Requirement
Exactly reproduce the lines from the one containing "Viewport: 852px width, 480px height." through the last line of the data, both ends included, leaving out pictures.

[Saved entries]
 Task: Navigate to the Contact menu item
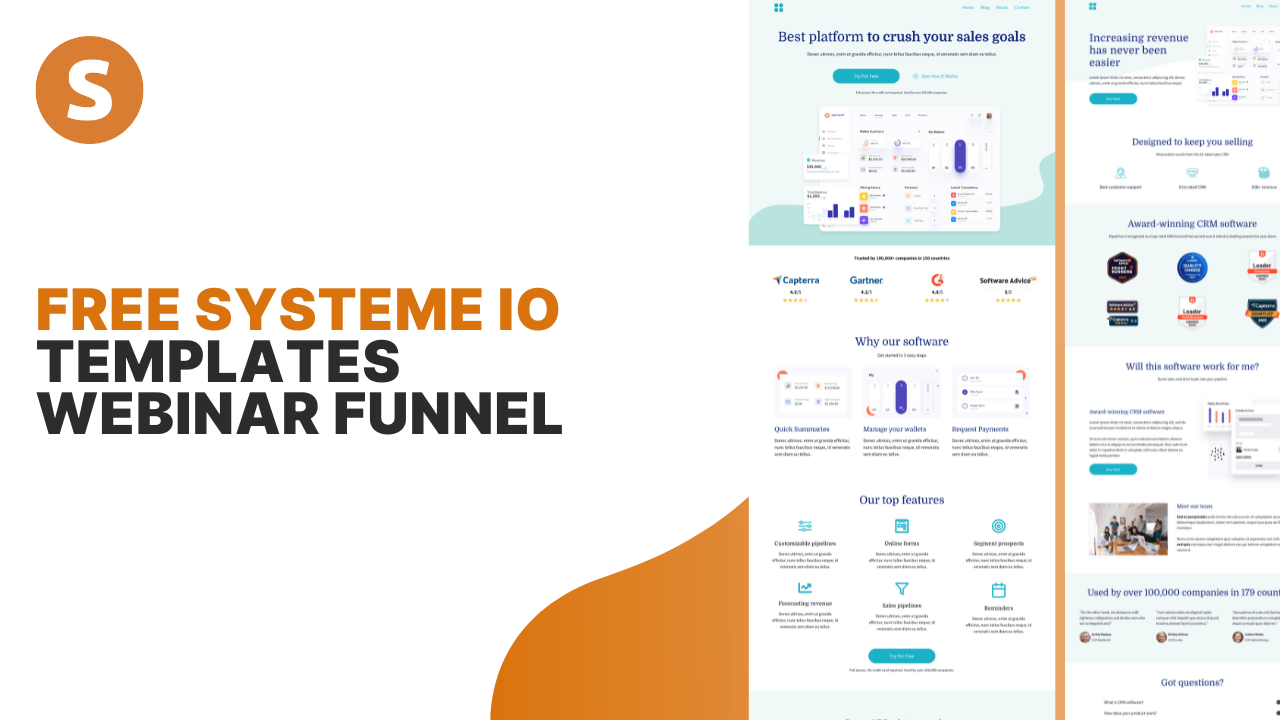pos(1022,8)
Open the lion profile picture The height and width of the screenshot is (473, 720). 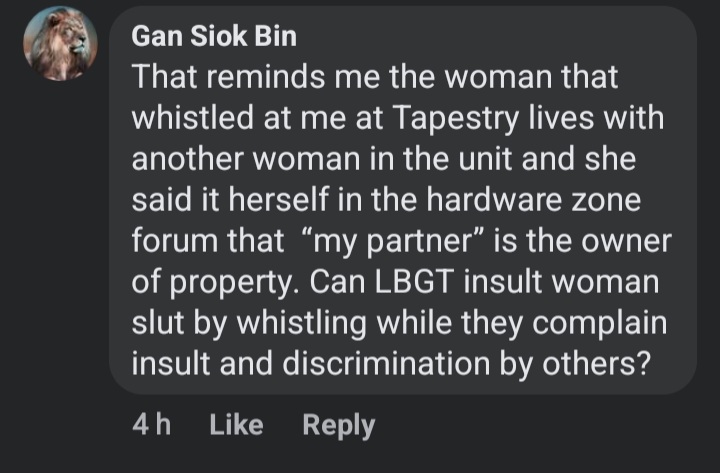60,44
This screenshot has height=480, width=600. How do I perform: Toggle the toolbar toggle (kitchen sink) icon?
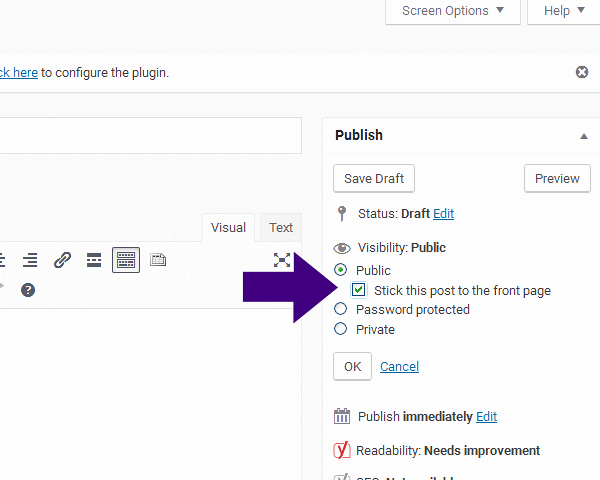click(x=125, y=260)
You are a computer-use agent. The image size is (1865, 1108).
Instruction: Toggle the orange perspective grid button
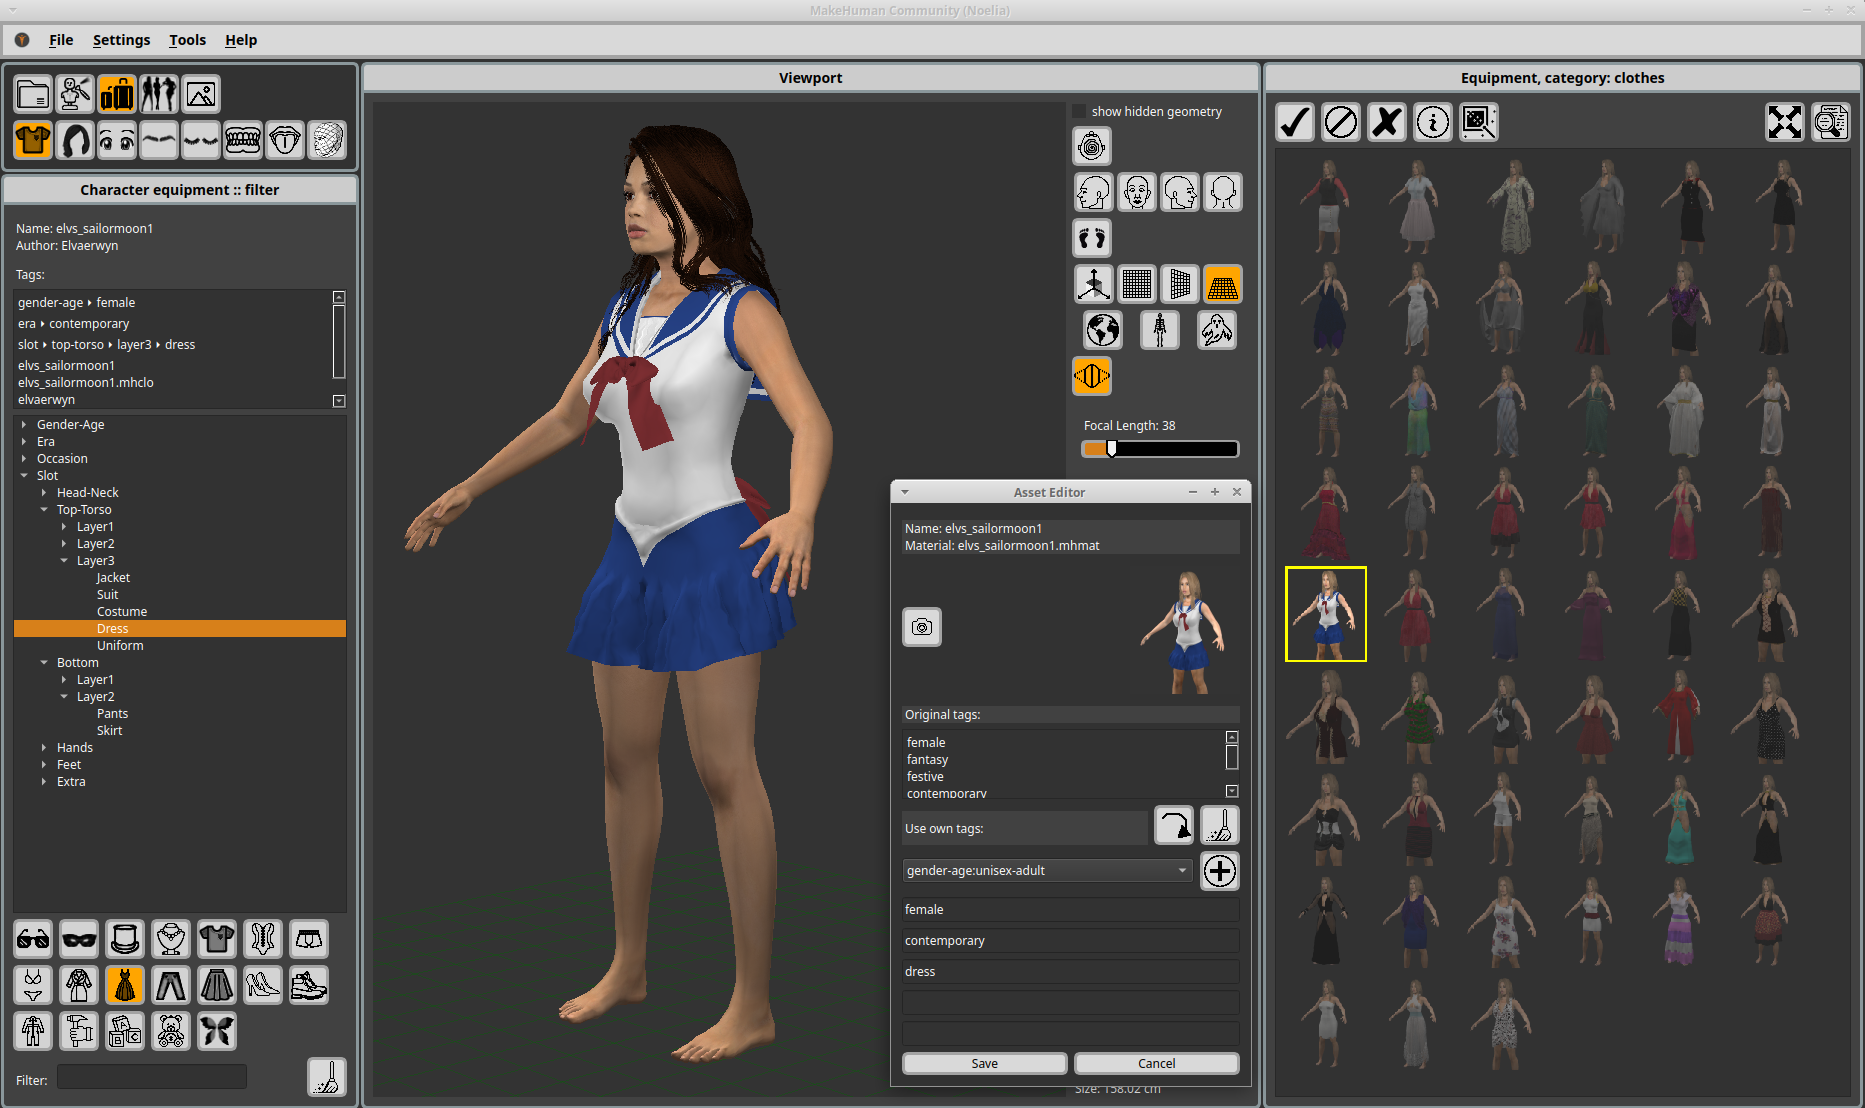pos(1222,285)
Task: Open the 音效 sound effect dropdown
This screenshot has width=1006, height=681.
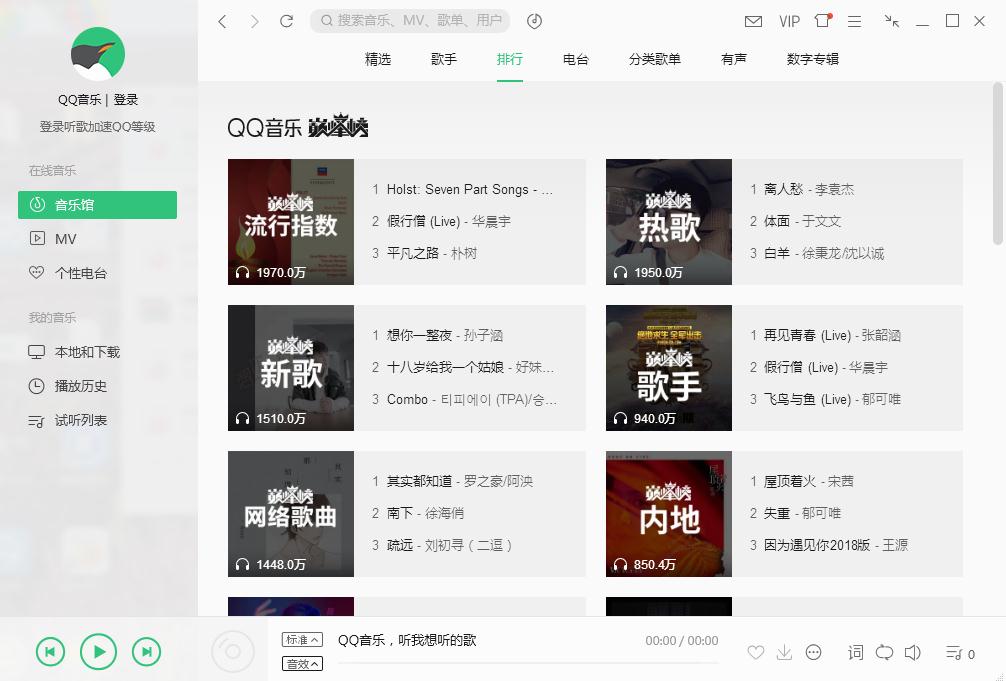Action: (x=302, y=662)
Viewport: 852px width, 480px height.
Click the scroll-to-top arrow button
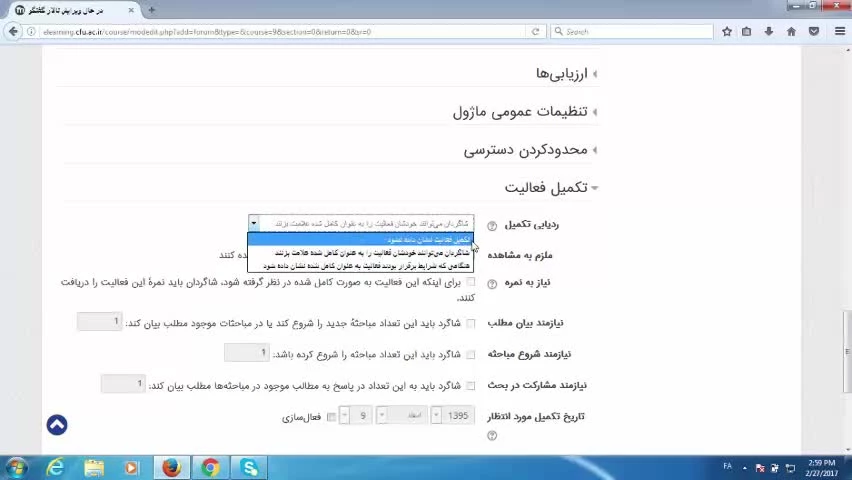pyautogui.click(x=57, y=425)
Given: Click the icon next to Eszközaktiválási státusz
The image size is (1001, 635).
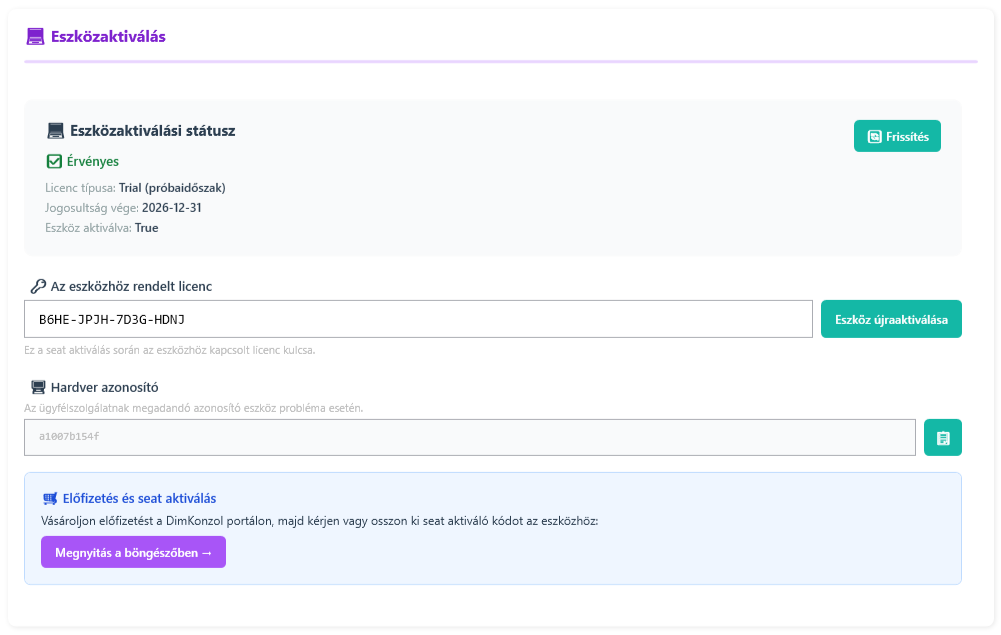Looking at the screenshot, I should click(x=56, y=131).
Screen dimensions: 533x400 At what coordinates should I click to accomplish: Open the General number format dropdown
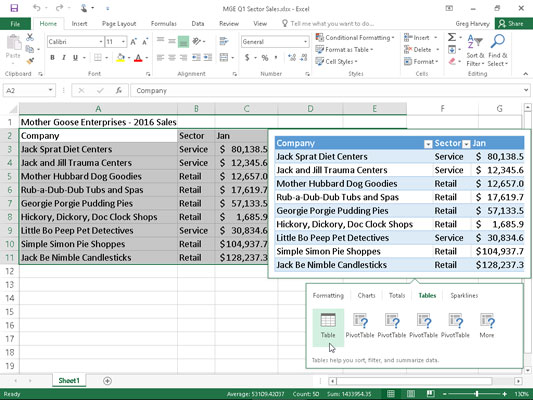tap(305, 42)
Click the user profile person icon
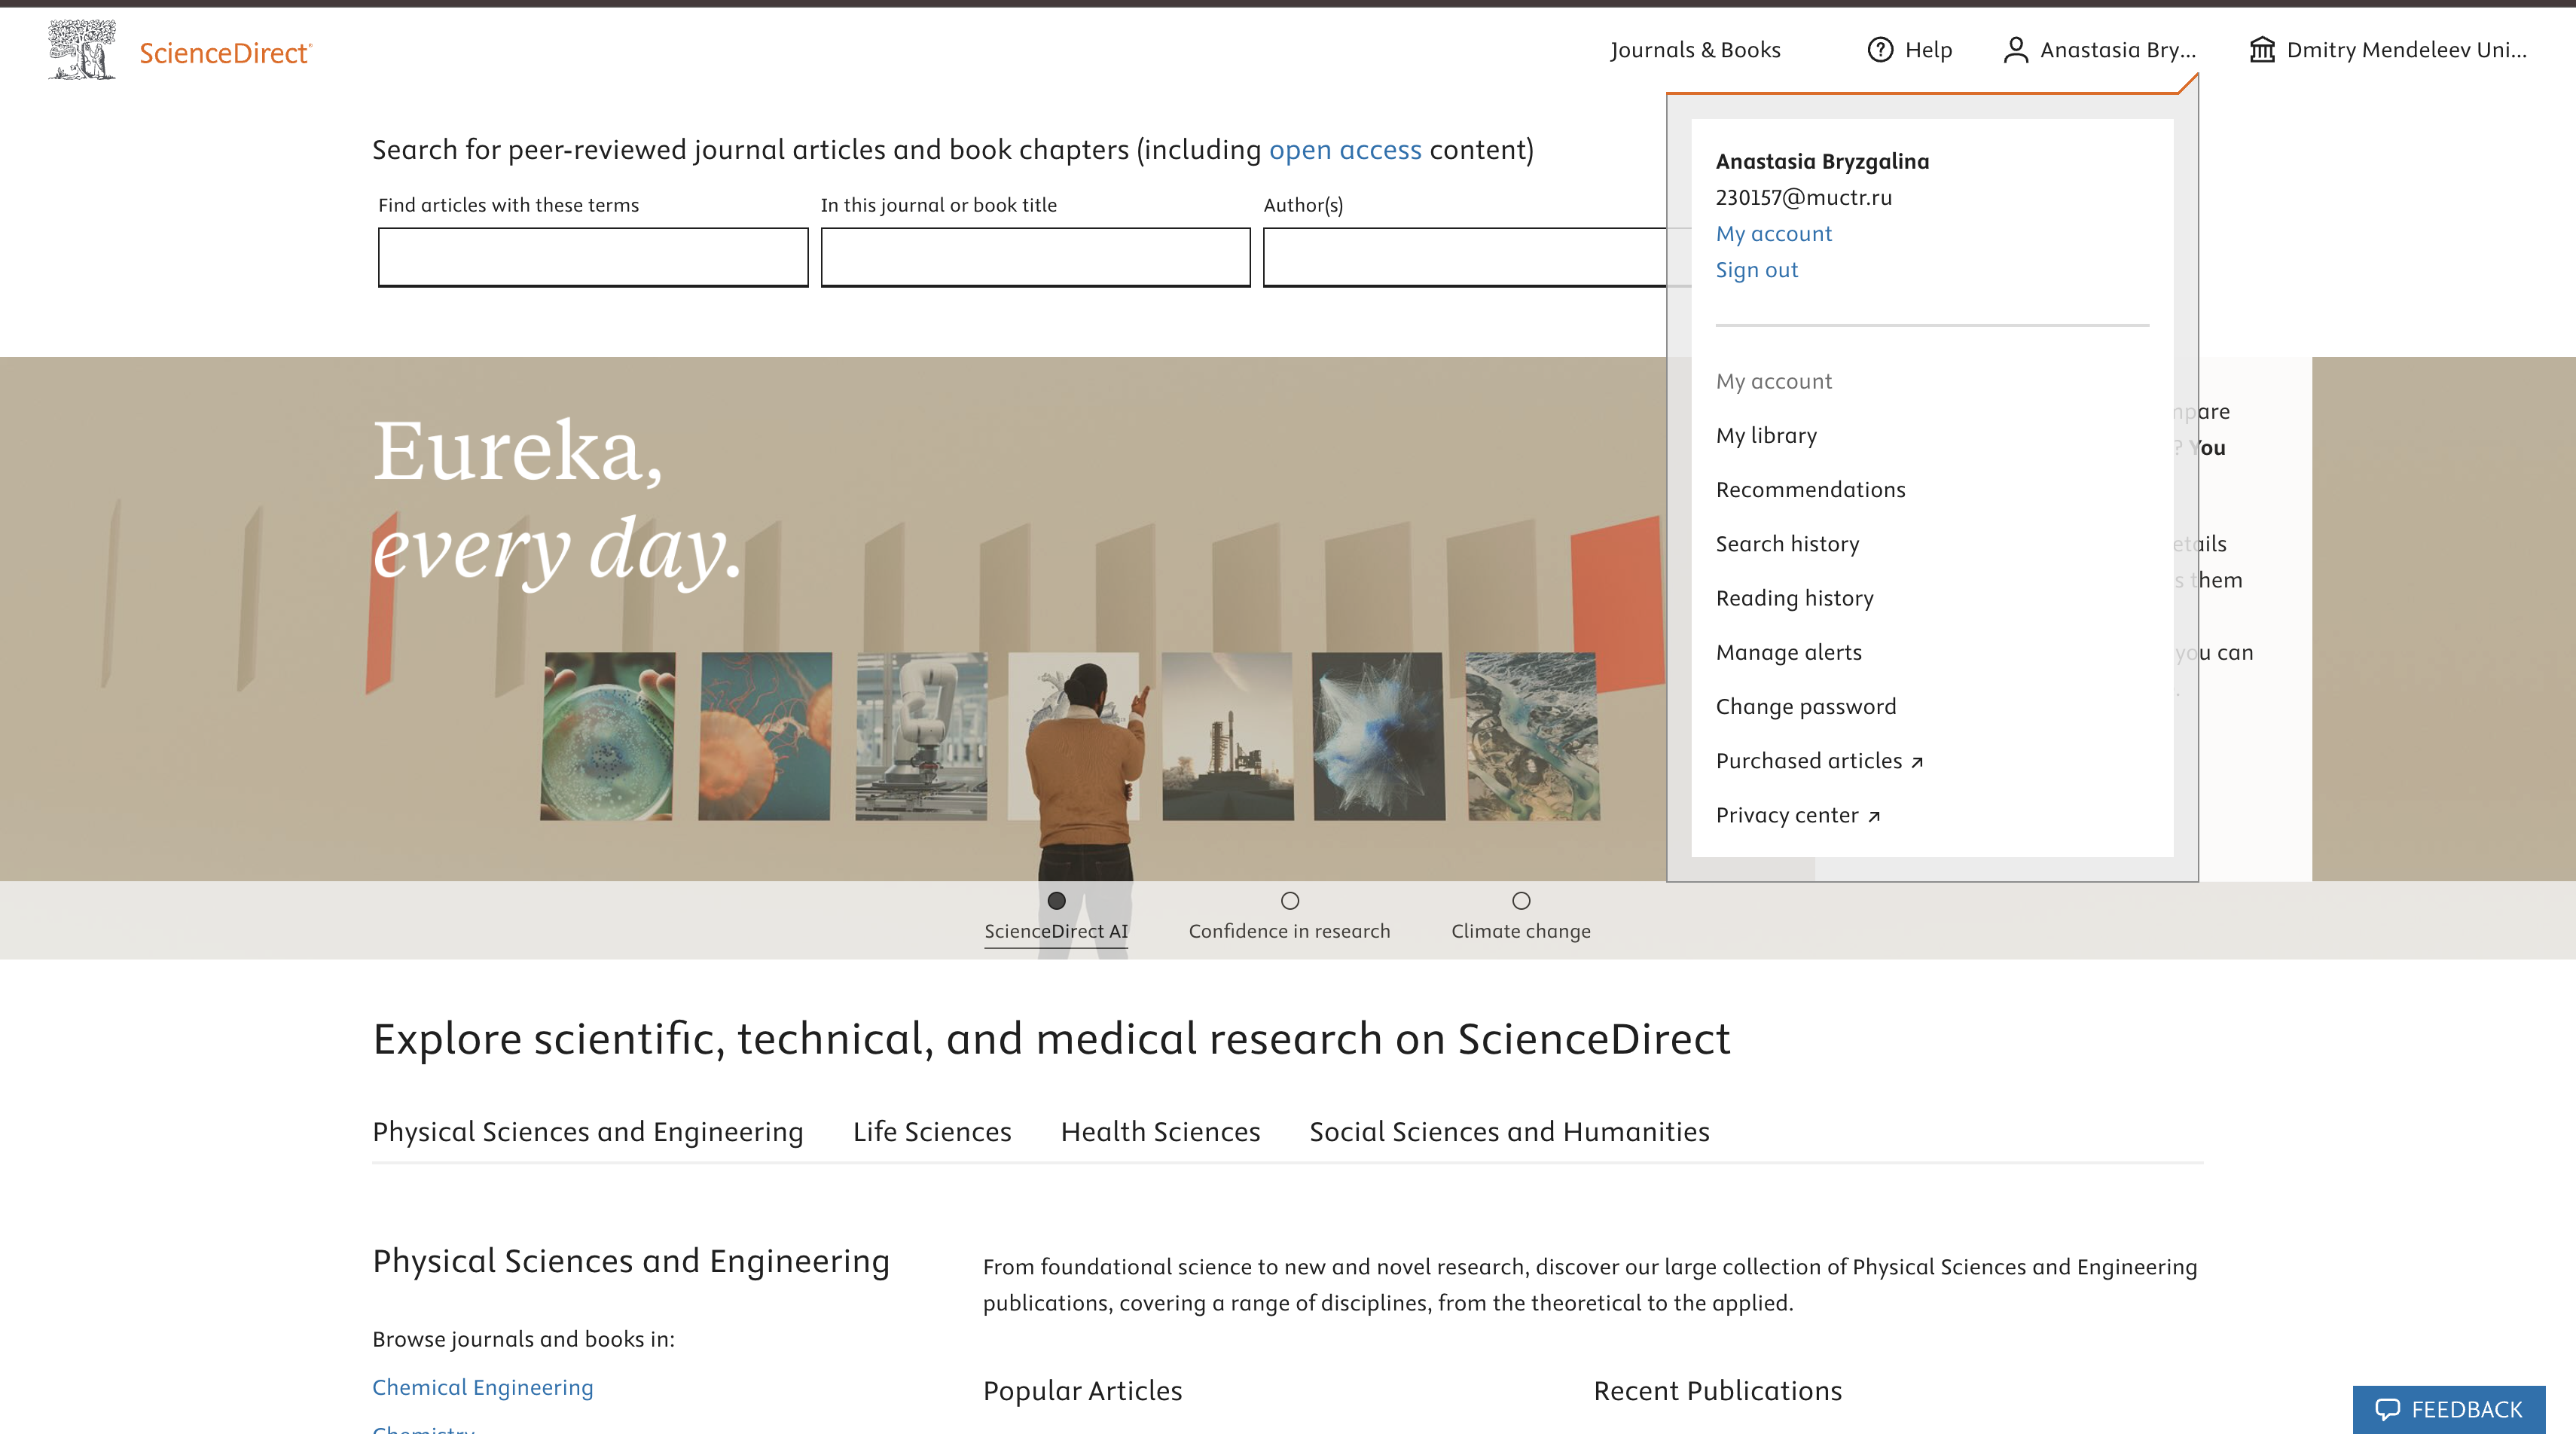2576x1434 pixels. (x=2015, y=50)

Answer box
Viewport: 852px width, 480px height.
Click the scroll-to-top arrow button
pyautogui.click(x=57, y=425)
Given: Click the icon next to Eszközaktiválási státusz
The image size is (1001, 635).
Looking at the screenshot, I should click(x=56, y=131).
Screen dimensions: 533x400 At what coordinates should I click to accomplish: Open the General number format dropdown
tap(305, 42)
Click the user profile person icon
2576x1434 pixels. (x=2015, y=50)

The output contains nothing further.